Abstract
As next-generation aircraft and vehicles continue to develop, so do their associated energy demands. Lithium metal batteries are a leading candidate to fulfill this energy requirement, but these batteries are prone to internal dendrite defects that can lead to catastrophic thermal runaway events. Current battery management systems are capable of mitigating such risks, but are unable to detect such defects until thermal runaway has already begun. Various nondestructive evaluation (NDE) techniques, particularly ultrasonic NDE, can directly monitor internal battery parameters giving them the potential to detect critical defects prior to catastrophic failure. However, most of the current battery NDE research has focused on improved battery state-of-charge (SOC) and state-of-health (SOH) monitoring with little emphasis on critical defect detection. Thus, a measurement technique sensitive to subtle battery defects is needed. In addition, the complex mechanics of ultrasound in porous, thin, multilayered batteries prompt the use of physics-based simulation to guide inspections.
In this work, an ultrasonic NDE technique has been developed utilizing frequency domain analysis of local battery resonances to detect the presence of battery defects. This technique is a practical extension of local ultrasonic resonance spectroscopy (LURS) – which previously required non-contact laser ultrasonics – to measurements with piezoelectric contact and immersion scan transducers. To extend the technique to work with piezoelectric transducers, ultrasonic battery measurements were compared to a sans-battery calibration measurement. Then, a linear systems deconvolution was used to eliminate the transfer functions of extraneous factors such as the transducer and electronics, leaving only the frequency-dependent battery reflection coefficient.
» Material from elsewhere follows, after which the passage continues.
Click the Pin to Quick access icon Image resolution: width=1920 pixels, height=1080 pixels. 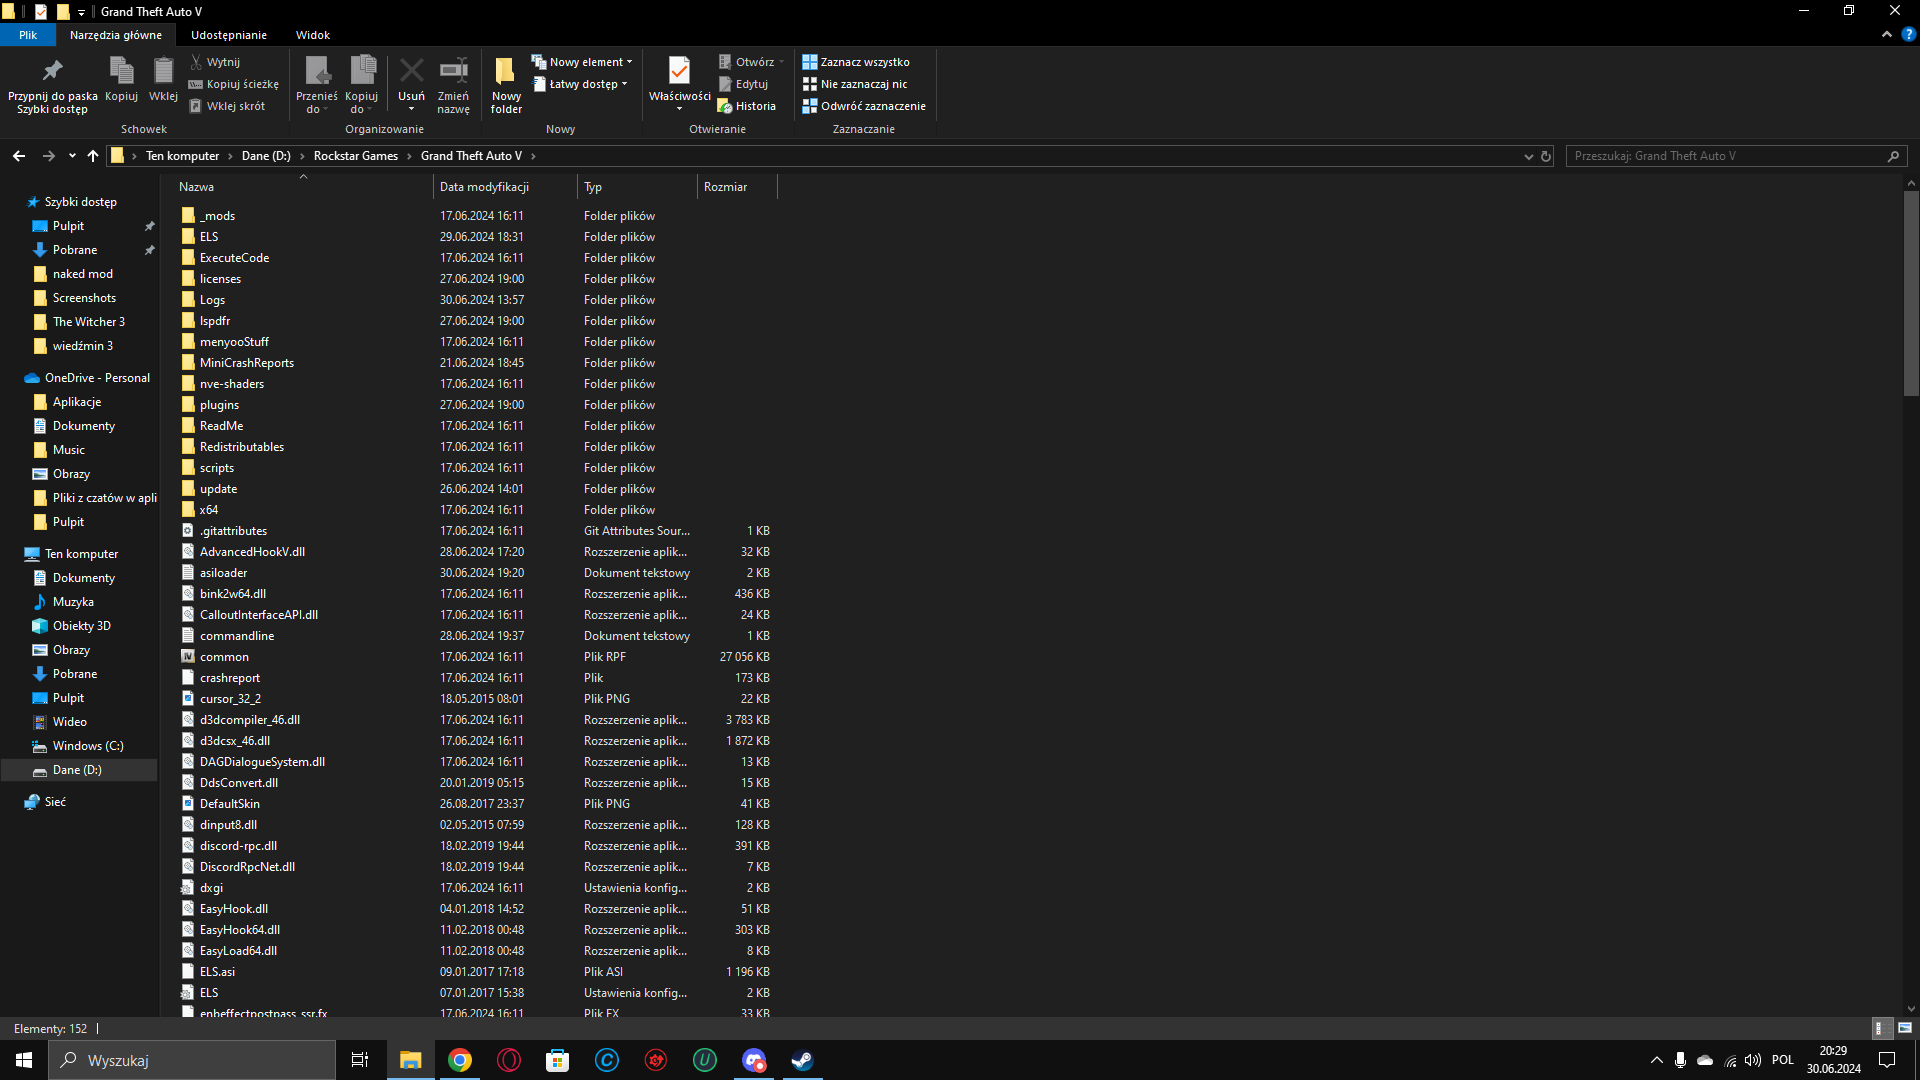coord(52,72)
The LURS technique was first validated on stainless steel and aluminum plates, producing reflection coefficients in line with analytical and numerical finite element modeling (FEM) results. Functioning Li-metal pouch cells were then seeded with lithium chip defects prior to LURS measurements. The presence of these defects is shown to cause a measurable shift in the battery’s through-thickness local resonances. 2D, frequency-domain poroelastic models of ultrasonic propagation in a single-cell lithium metal pouch battery were created and corroborated these findings. Thus, this work has both extended and proven the feasibility of the LURS technique in the detection of local battery defects.